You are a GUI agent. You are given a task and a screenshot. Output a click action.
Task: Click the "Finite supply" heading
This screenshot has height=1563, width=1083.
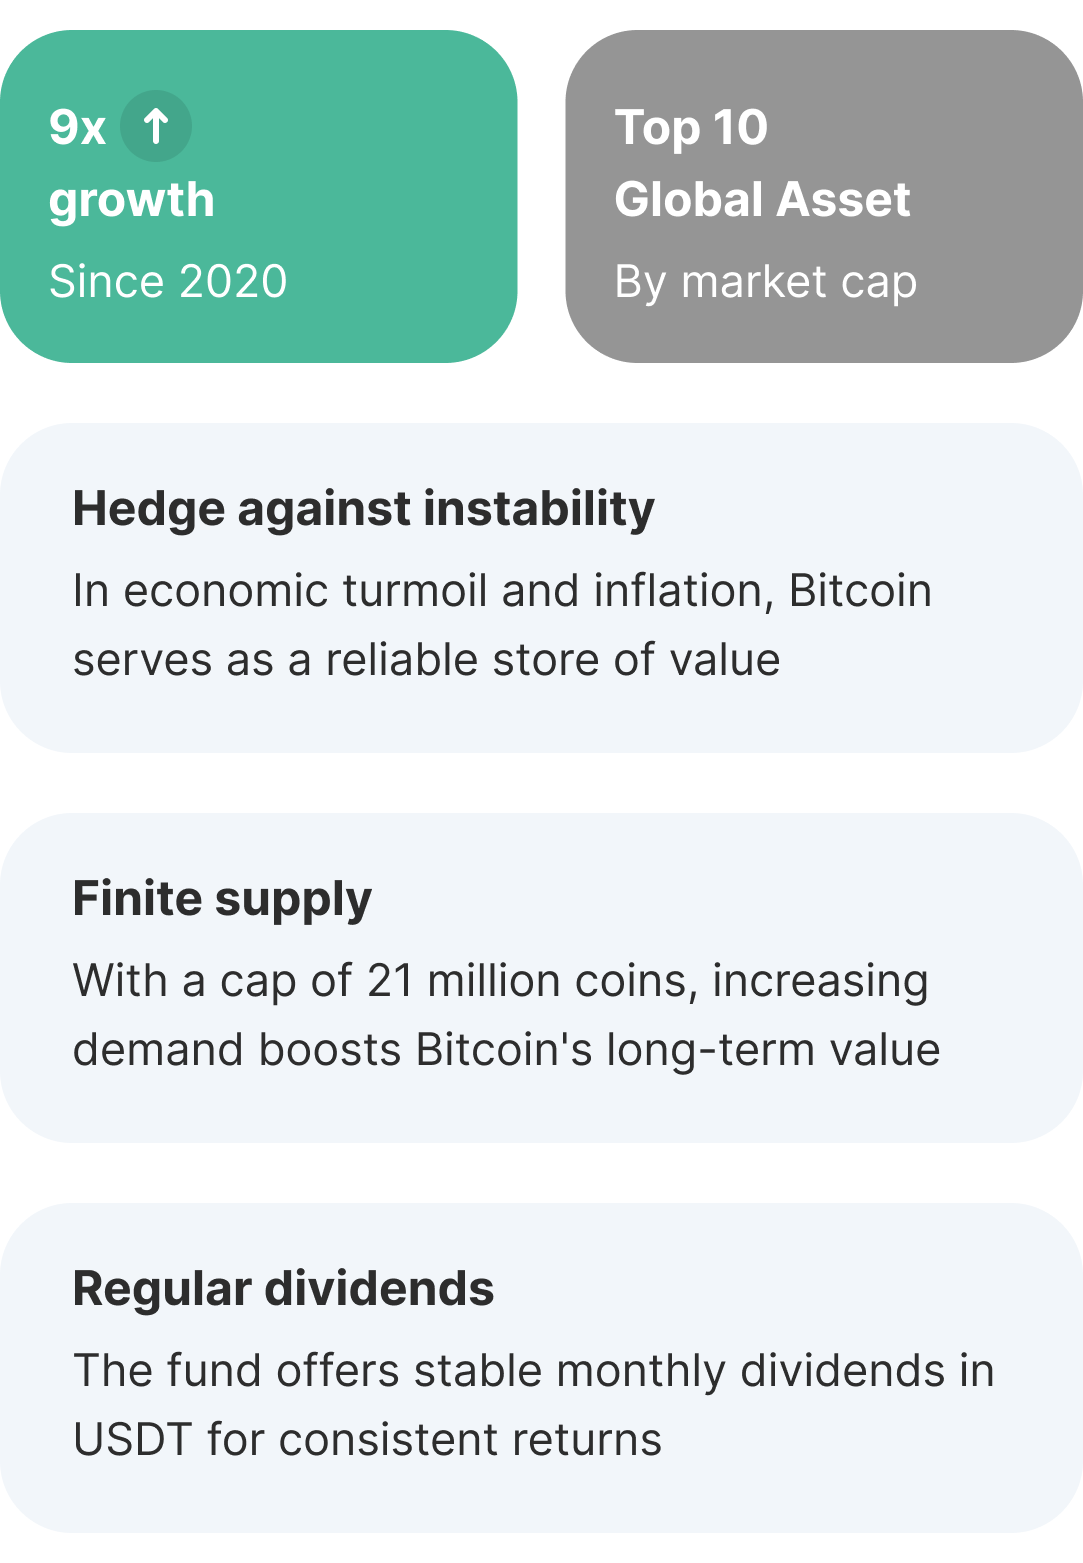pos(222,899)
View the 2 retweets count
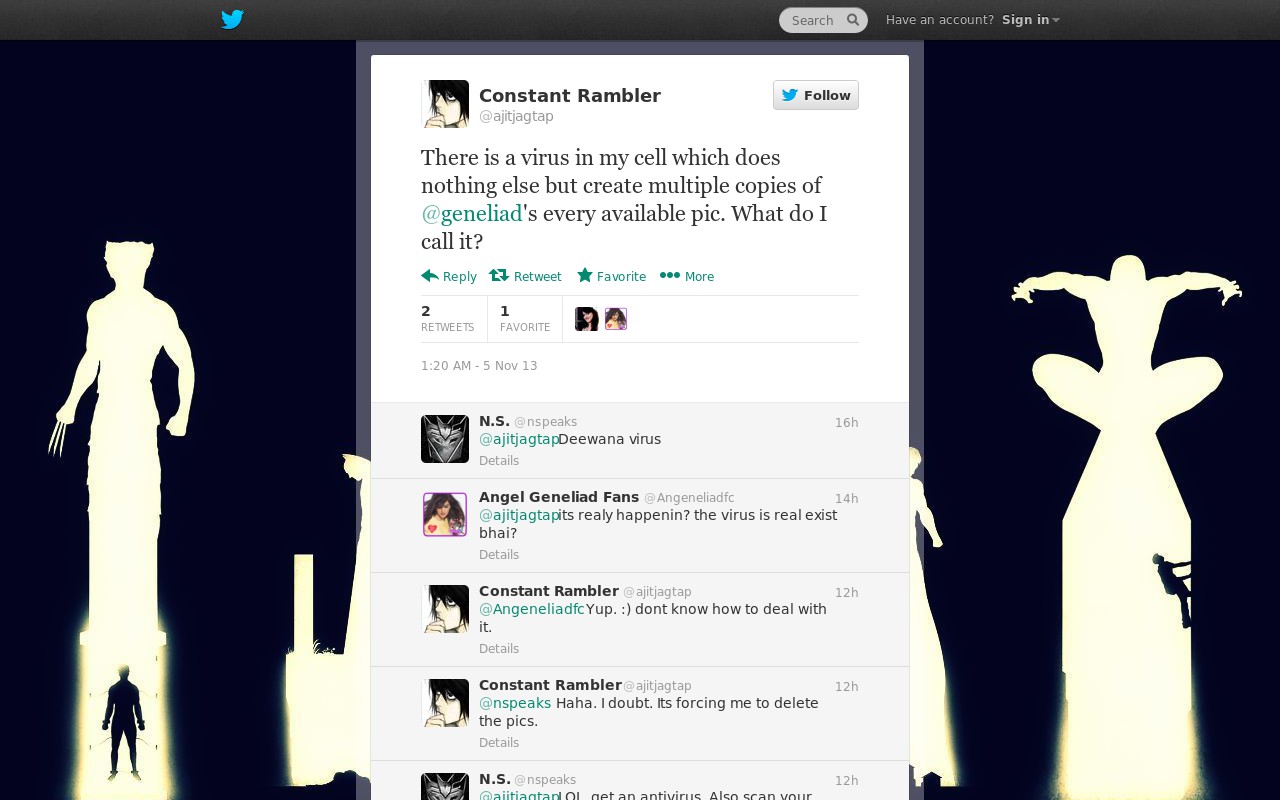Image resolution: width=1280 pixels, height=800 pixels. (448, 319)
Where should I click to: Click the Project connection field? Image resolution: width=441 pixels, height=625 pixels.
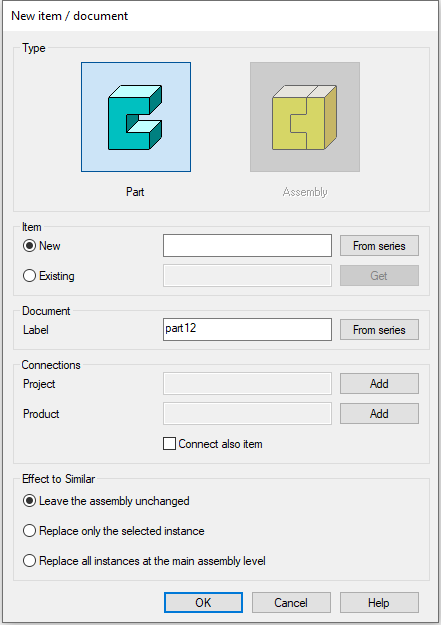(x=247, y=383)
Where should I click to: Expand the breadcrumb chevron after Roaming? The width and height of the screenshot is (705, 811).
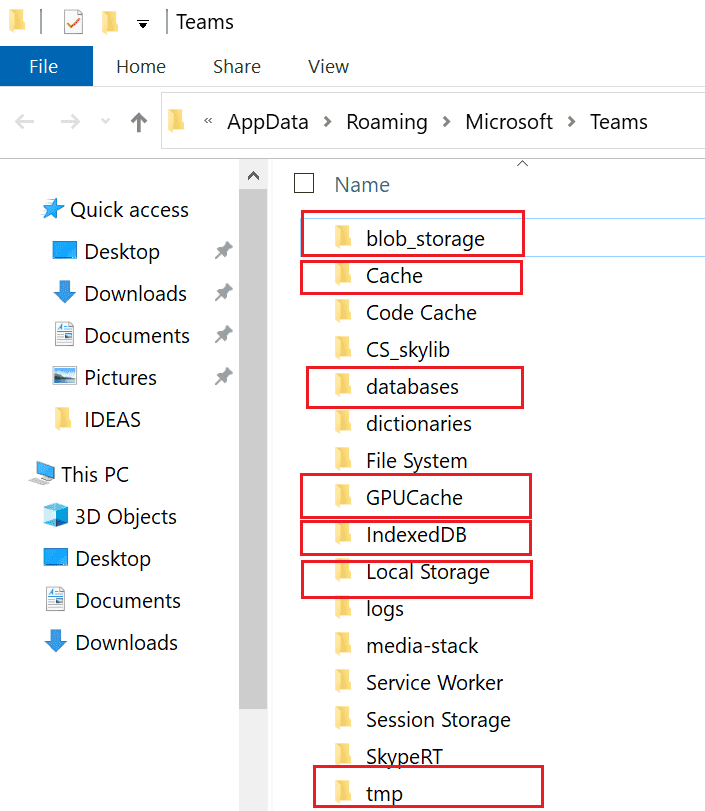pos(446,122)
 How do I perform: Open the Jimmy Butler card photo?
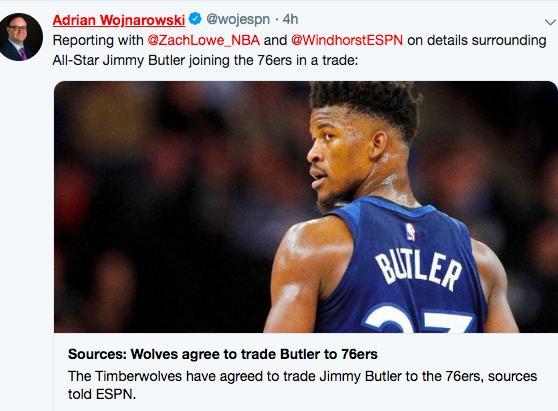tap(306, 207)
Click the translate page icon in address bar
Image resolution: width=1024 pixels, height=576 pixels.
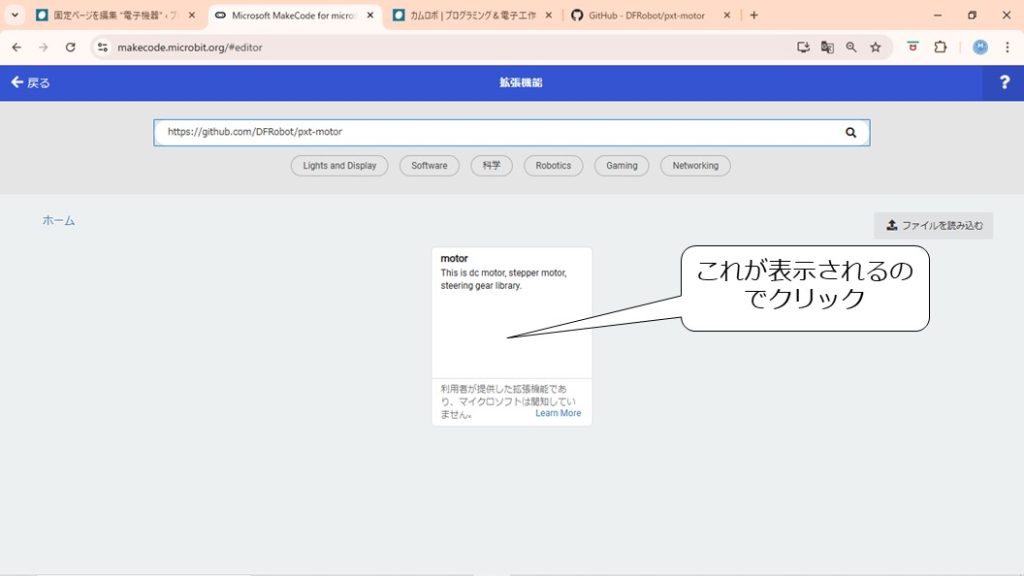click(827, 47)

= = =

* Try it
Reprint the data verbatim, pictures excluded.

* Your solution
You are a GUI agent. You are given a task and a screenshot. Output a click action.
Task: Click the "Finite supply" heading
This screenshot has height=1563, width=1083.
pos(222,899)
View the 2 retweets count
Image resolution: width=1280 pixels, height=800 pixels. (448, 319)
Where should I click to: Click the Project connection field? Image resolution: width=441 pixels, height=625 pixels.
(x=247, y=383)
Where should I click to: Expand the breadcrumb chevron after Roaming? The width and height of the screenshot is (705, 811).
pos(446,122)
 How do I perform: Open the Jimmy Butler card photo?
tap(306, 207)
Click the translate page icon in address bar
Image resolution: width=1024 pixels, height=576 pixels.
click(827, 47)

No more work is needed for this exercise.